Under the hood, PyTorch runs on compiled C, and if available, CUDA and cuDNN code.

In [19]:
tensor = torch.Tensor([0, 1, 2, 3])

In [20]:
print(tensor.shape)
print(tensor.dtype)

torch.Size([4])
torch.float32


In [21]:
tensor.sum()

tensor(6.)

It's easy to convert between NumPy arrays PyTorch Tensors.

In [22]:
tensor.numpy() ## does not copy the information, will use the same memory as arrays do

array([0., 1., 2., 3.], dtype=float32)

In [24]:
# A better alternative to torch.Tensor(arr)
torch.from_numpy(np.arange(5))

tensor([0, 1, 2, 3, 4])

## 2. Using CUDA

**The following code only works if you have PyTorch set up for a GPU.**

In [8]:
torch.device("cuda")

device(type='cuda')

In [9]:
torch.cuda.device_count()

0

In [10]:
torch.cuda.is_available()

False

In [11]:
torch.has_cudnn

False

In [12]:
assert torch.cuda.is_available and torch.has_cudnn

AssertionError: 

In [17]:
x = torch.Tensor(range(5))
y = torch.Tensor(np.ones(5))

It's similarly easy to move Tensors onto a GPU.

In [32]:
x.cuda()

RuntimeError: Cannot initialize CUDA without ATen_cuda library. PyTorch splits its backend into two shared libraries: a CPU library and a CUDA library; this error has occurred because you are trying to use some CUDA functionality, but the CUDA library has not been loaded by the dynamic linker for some reason.  The CUDA library MUST be loaded, EVEN IF you don't directly use any symbols from the CUDA library! One common culprit is a lack of -Wl,--no-as-needed in your link arguments; many dynamic linkers will delete dynamic library dependencies if you don't depend on any of their symbols.  You can check if this has occurred by using ldd on your binary to see if there is a dependency on *_cuda.so library.

In [13]:
z = x.cuda() + y.cuda()
print(z)

NameError: name 'x' is not defined

In [14]:
z.cpu()

NameError: name 'z' is not defined

In [15]:
if torch.cuda.is_available and torch.has_cudnn:
    device = torch.device('cuda')
else:
    device = torch.device("cpu")

In [16]:
z = x.to(device) + y.to(device)
print(z)

NameError: name 'x' is not defined

## 3. Exercises

1) Initialize random tensors A, B, C of size [2,3], [2,3], [3,3,2].

In [37]:
A = torch.rand(2,3)
B = torch.rand(2,3)
C = torch.rand(3,3,2)

2) Fill tensor A with all 10s

In [40]:
A = A.fill_(10) ## underscores are generally in-place

In [41]:
A

tensor([[10., 10., 10.],
        [10., 10., 10.]])

3) Fill tensor B with elements sampled from the normal distribution

In [45]:
B.fill_(torch.normal(0,1))

TypeError: normal() received an invalid combination of arguments - got (int, int), but expected one of:
 * (Tensor mean, Tensor std, torch.Generator generator, Tensor out)
 * (Tensor mean, float std, torch.Generator generator, Tensor out)
 * (float mean, Tensor std, torch.Generator generator, Tensor out)

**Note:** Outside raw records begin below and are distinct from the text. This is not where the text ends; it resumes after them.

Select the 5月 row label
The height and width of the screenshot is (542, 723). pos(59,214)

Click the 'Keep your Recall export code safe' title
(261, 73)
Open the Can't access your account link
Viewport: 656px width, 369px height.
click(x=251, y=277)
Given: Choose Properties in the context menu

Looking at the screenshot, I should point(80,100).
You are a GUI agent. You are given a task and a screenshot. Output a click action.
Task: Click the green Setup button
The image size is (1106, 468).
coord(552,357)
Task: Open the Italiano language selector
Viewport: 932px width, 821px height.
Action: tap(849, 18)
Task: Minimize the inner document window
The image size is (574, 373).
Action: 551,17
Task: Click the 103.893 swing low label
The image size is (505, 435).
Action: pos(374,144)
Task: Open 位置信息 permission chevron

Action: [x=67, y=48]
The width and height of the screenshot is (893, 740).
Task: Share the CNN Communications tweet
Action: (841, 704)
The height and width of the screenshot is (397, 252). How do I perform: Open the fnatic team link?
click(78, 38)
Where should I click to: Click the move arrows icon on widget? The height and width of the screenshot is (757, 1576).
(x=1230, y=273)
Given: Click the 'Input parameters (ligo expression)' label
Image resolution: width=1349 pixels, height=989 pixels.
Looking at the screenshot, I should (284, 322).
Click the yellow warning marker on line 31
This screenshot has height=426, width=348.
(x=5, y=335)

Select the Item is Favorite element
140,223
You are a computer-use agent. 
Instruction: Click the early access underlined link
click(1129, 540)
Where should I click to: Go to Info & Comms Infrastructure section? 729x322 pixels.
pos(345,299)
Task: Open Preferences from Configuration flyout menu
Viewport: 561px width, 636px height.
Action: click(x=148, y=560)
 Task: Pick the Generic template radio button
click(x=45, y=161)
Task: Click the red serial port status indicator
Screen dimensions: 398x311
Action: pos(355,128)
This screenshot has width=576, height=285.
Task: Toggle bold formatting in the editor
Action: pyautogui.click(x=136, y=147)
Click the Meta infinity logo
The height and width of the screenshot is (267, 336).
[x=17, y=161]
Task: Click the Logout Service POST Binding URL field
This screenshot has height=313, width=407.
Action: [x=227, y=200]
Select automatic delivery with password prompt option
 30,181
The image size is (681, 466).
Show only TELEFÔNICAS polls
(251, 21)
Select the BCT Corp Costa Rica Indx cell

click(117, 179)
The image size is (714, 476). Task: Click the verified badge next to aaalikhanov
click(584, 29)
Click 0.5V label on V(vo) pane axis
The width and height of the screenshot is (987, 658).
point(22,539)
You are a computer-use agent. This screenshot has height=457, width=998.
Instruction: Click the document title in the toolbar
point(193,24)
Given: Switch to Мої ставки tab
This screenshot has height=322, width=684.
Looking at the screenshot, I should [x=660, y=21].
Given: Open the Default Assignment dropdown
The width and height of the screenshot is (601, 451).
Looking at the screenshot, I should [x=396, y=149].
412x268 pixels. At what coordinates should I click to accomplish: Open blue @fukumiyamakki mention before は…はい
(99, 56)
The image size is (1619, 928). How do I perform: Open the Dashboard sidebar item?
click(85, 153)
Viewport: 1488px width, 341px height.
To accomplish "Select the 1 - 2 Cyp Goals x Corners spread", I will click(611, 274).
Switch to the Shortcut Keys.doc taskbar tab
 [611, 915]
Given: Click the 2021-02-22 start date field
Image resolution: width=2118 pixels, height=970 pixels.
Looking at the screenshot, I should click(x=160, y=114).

4) Point-wise multiply A with B, and put the result into tensor B

5) Print the mean and standard deviation of the elements of B

6) Fill tensor C with elements samples from the uniform distribution U(-1,1). Print the dimensions of C.

7) Transpose the second and third dimension of tensor C, and put the result into tensor C itself (in-place). Print the dimensions of C.

8) Show the contiguity property of the tensors

In [None]:
### Tensor.is_contiguous()

9) Print the second column of the third dimension of tensor C (note zero-indexed)

10) Perform operation A+B+C (note the broadcasting)

## 4. Autograd

Autograd is a submodule in PyTorch that handles automatic differentiations and gradient computation. This allows you to simply a define model once, in a forward fashion, and the library handles the computation of all gradients in the computational graph.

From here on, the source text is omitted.